| Composition forces latency tied to the refresh rate of the composited output and is the only reason i do not like it and disable it where possible. For me this latency makes Wayland imperfect. I do not love screen tearing, i just do not mind it at all unless i am watching a movie (where i can enable vsync in the player). Slow window redraw when moving is something i haven't seen since i had a 386. Even my Pentium could blit windows around. Windows 95-esque window trails are only a thing if the process associated with the window is stuck. Note, btw, that there is nothing that forbids the X server to cache such windows if it detects that the client doesn't respond to messages after a while - which btw is what Windows does since XP. It is just that nobody implemented it. > Wayland is a protocol fully designed around composition.
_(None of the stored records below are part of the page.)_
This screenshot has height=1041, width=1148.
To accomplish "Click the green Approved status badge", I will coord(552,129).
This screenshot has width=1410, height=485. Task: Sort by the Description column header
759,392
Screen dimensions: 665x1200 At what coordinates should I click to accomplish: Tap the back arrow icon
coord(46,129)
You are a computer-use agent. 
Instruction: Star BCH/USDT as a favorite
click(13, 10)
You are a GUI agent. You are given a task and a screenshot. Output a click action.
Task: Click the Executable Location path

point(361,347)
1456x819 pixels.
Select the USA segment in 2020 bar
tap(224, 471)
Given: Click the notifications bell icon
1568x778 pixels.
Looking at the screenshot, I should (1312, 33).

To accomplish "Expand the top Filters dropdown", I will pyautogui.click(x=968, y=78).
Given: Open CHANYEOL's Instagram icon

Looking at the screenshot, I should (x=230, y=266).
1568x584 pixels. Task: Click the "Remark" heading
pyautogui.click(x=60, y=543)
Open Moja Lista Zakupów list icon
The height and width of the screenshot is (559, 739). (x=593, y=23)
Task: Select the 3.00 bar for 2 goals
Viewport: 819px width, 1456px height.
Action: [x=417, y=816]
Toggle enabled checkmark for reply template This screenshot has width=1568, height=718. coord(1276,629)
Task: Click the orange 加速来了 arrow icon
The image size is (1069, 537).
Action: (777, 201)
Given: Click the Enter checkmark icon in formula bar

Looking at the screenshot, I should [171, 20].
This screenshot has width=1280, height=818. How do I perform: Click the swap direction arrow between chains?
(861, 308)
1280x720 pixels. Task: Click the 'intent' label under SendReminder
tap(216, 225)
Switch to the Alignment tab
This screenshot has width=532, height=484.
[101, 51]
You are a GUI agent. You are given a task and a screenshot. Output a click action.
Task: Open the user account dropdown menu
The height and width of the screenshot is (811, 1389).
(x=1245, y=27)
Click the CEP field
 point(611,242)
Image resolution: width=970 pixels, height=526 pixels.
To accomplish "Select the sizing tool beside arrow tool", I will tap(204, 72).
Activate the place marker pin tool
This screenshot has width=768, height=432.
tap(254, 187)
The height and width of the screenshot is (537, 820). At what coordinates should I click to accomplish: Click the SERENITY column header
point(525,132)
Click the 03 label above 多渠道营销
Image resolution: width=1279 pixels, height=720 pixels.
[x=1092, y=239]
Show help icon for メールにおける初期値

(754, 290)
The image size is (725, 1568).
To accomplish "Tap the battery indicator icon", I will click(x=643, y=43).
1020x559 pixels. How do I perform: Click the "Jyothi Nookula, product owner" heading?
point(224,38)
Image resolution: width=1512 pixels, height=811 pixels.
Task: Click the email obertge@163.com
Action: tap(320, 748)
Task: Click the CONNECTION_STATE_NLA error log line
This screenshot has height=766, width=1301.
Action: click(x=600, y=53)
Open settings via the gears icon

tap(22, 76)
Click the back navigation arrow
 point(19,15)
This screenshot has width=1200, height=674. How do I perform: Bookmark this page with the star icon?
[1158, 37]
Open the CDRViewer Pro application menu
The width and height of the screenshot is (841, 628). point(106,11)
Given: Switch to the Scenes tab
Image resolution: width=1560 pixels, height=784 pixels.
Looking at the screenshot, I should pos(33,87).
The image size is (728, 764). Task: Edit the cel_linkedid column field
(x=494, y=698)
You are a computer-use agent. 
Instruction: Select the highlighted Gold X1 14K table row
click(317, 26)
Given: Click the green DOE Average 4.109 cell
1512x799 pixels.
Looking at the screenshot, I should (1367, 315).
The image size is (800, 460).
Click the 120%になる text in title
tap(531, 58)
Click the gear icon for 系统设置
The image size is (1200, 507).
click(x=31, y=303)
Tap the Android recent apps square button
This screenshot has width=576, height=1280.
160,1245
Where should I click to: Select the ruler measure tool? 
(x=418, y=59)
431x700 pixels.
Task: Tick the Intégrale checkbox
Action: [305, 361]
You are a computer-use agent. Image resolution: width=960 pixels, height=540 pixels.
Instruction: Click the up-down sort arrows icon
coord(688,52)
Which was a mistake. > Clients have their own buffers Which was a mistake. > the server composites them At some other point after the client has marked its window as being updated, meaning that you have around two frames of latency (first frame is your input being sent to the application while the application is drawing itself, meaning that the input will be processed later so the response to your input is a frame late and second frame is the application notifying the window server that the window is outdated while the window server is drawing the output, meaning that the new contents will be used in the next frame). > There is no way to draw directly to the screen Which was a mistake. > because we're not in the 90s with 640K of RAM If 640KB of RAM didn't limit being able to have direct access to the screen and fast response times, 640GB of RAM shouldn't either. The new design is just misguided garbage that has nothing to do with available resources and everything to do with developers not giving two thoughts about uses outside of their own (note: X11 allows you to have both composited and non-composited output, so people who like composition can use it as can people who dislike it, Wayland forces composited output so people who dislike composition cannot use it). > there's no reason whatsoever to implement the crappy way of rendering windows Yes, wasting resources with every application having to maintain their own buffer for each window's contents even though those contents will not change for the vast majority of the window's lifetime for most windows is crappy. Though that is only a minor reason for why Wayland sucks. |
Not every action takes an entire frame. The timeline can easily be like this:
There's nothing about compositing that requires it to add any significant lag on top of rendering time plus transmit time. If input shows up while you're already drawing? That could happen without compositing. Just draw again or do whatever you'd do without compositing.> Yes, wasting resources with every application having to maintain their own buffer for each window's contents even though those contents will not change for the vast majority of the window's lifetime for most windows is crappy.
Why waste time redrawing it if it's not changing? And a full-screen window on 1080p is only using 6MB for that buffer. Compared to the processes I'm running, the frame buffers are quite lightweight.